As razões para ter Gal nos vocais são várias e todas ligadas à história do frevo e da carreira de Daniela. “Ela é a melhor cantora do mundo. Acompanho a sua carreira desde menina. Ela é referência fundamental para todos nós que amamos a MPB, especialmente para mim, baiana. Tem uma versatilidade incrível.” Daniela diz ainda que Gal é a cantora nordestina de projeção nacional que mais gravou frevos.
Quando o carnaval chegar representa para Daniela uma forma de recuperar a sua relação com o frevo e a importância dele dentro do carnaval baiano. O ritmo pernambucano, comenta a cantora, foi muito tocado nos carnavais da Bahia nos anos 1980. A partir dali, cedeu espaço a outros ritmos.
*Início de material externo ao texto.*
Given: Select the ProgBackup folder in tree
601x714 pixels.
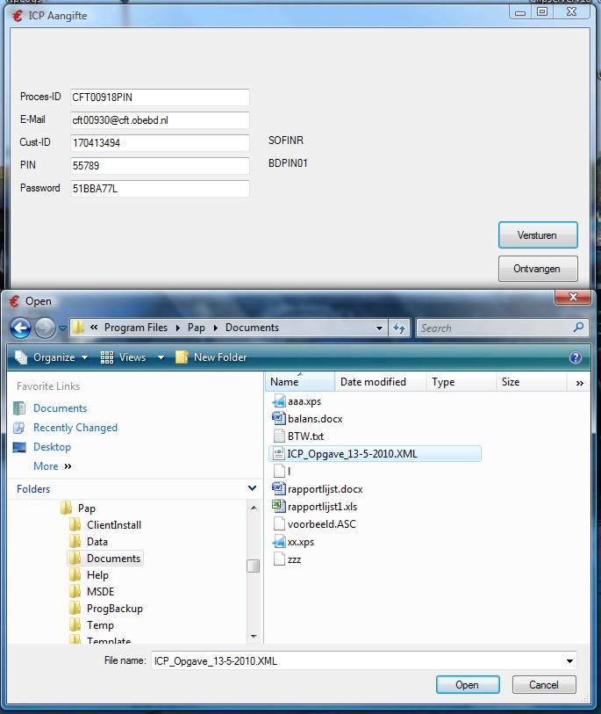Looking at the screenshot, I should pos(114,609).
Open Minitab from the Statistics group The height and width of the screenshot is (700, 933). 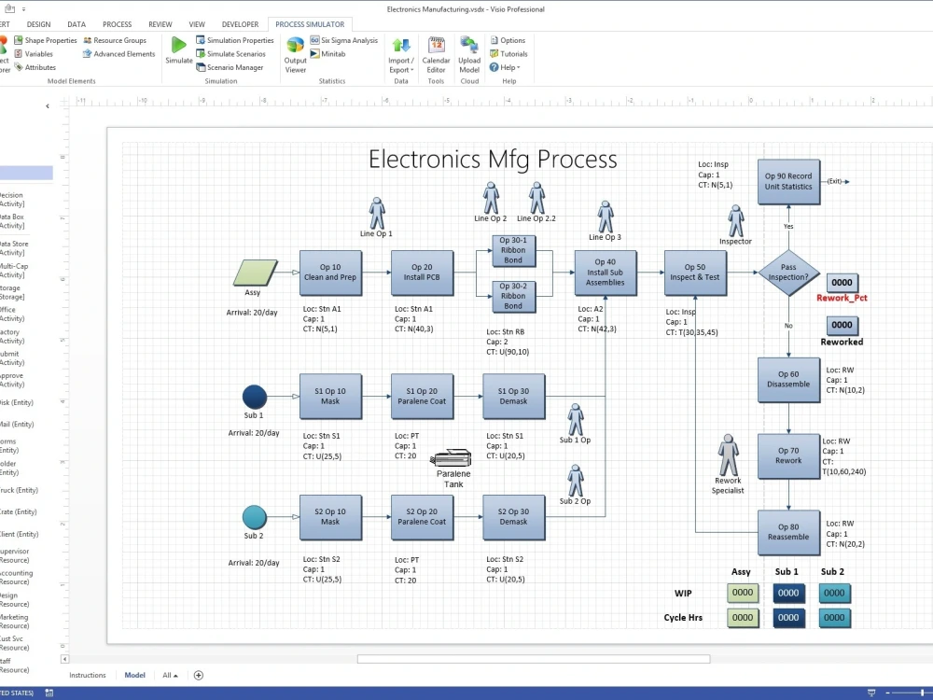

“Quando ouvi a gravação de Gal, a música trouxe a memória de minha vida. Quando Festa do interior, frevo de Moraes, sucesso na voz de Gal, estourou, eu estava começando em um bloco pequeno no qual cantava os frevos, (os hits de) Gal, Amelinha. Cantava pouco, porque naquela época 90% do repertório nos trios era da guitarra baiana.”
Só em 1987 as percussões ganham os trios elétricos e o resto é história. Uma história na qual Daniela escreveu diversos capítulos.